* **Aim of the exercise**
Transcribe without changes the part of the listing that opens with the line containing "I want to click on attach" and closes with the line containing "Edit is located at coordinates (90, 29).", both of those lines included.

(Listing from a data source)
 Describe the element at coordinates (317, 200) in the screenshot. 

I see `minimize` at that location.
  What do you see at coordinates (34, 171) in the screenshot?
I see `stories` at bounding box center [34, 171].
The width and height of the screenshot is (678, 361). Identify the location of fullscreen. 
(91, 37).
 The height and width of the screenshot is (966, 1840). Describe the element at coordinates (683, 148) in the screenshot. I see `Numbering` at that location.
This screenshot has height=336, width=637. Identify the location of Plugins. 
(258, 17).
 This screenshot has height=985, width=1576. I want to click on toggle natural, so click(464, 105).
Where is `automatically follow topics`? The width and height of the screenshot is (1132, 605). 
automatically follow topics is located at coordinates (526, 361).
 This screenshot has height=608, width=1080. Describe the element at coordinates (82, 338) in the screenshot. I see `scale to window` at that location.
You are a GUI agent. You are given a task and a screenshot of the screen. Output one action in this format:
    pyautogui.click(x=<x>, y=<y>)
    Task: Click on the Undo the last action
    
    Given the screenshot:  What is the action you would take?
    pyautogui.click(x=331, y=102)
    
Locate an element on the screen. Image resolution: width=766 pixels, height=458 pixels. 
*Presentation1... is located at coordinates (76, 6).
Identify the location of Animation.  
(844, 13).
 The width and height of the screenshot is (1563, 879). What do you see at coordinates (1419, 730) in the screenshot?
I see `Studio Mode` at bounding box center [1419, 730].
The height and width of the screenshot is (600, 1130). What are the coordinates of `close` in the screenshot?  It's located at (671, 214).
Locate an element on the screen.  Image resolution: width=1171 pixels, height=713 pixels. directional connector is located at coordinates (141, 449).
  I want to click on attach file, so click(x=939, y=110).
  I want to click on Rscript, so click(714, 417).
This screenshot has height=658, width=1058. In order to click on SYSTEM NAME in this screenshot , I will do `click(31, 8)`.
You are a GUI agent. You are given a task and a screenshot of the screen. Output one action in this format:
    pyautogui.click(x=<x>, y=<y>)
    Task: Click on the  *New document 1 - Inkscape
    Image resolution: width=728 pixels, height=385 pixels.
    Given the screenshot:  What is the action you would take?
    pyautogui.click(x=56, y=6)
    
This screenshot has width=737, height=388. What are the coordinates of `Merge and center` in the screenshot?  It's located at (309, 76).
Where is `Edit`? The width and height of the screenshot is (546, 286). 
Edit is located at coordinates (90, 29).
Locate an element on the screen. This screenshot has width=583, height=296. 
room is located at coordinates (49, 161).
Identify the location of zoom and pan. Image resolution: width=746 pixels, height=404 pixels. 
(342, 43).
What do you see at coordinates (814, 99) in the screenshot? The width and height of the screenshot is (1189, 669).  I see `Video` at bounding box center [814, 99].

* **The result**
  I want to click on attach file, so click(x=939, y=110).
  I want to click on Rscript, so click(714, 417).
This screenshot has height=658, width=1058. In order to click on SYSTEM NAME in this screenshot , I will do `click(31, 8)`.
You are a GUI agent. You are given a task and a screenshot of the screen. Output one action in this format:
    pyautogui.click(x=<x>, y=<y>)
    Task: Click on the  *New document 1 - Inkscape
    Image resolution: width=728 pixels, height=385 pixels.
    Given the screenshot:  What is the action you would take?
    pyautogui.click(x=56, y=6)
    
This screenshot has width=737, height=388. What are the coordinates of `Merge and center` in the screenshot?  It's located at (309, 76).
Where is `Edit`? The width and height of the screenshot is (546, 286). 
Edit is located at coordinates (90, 29).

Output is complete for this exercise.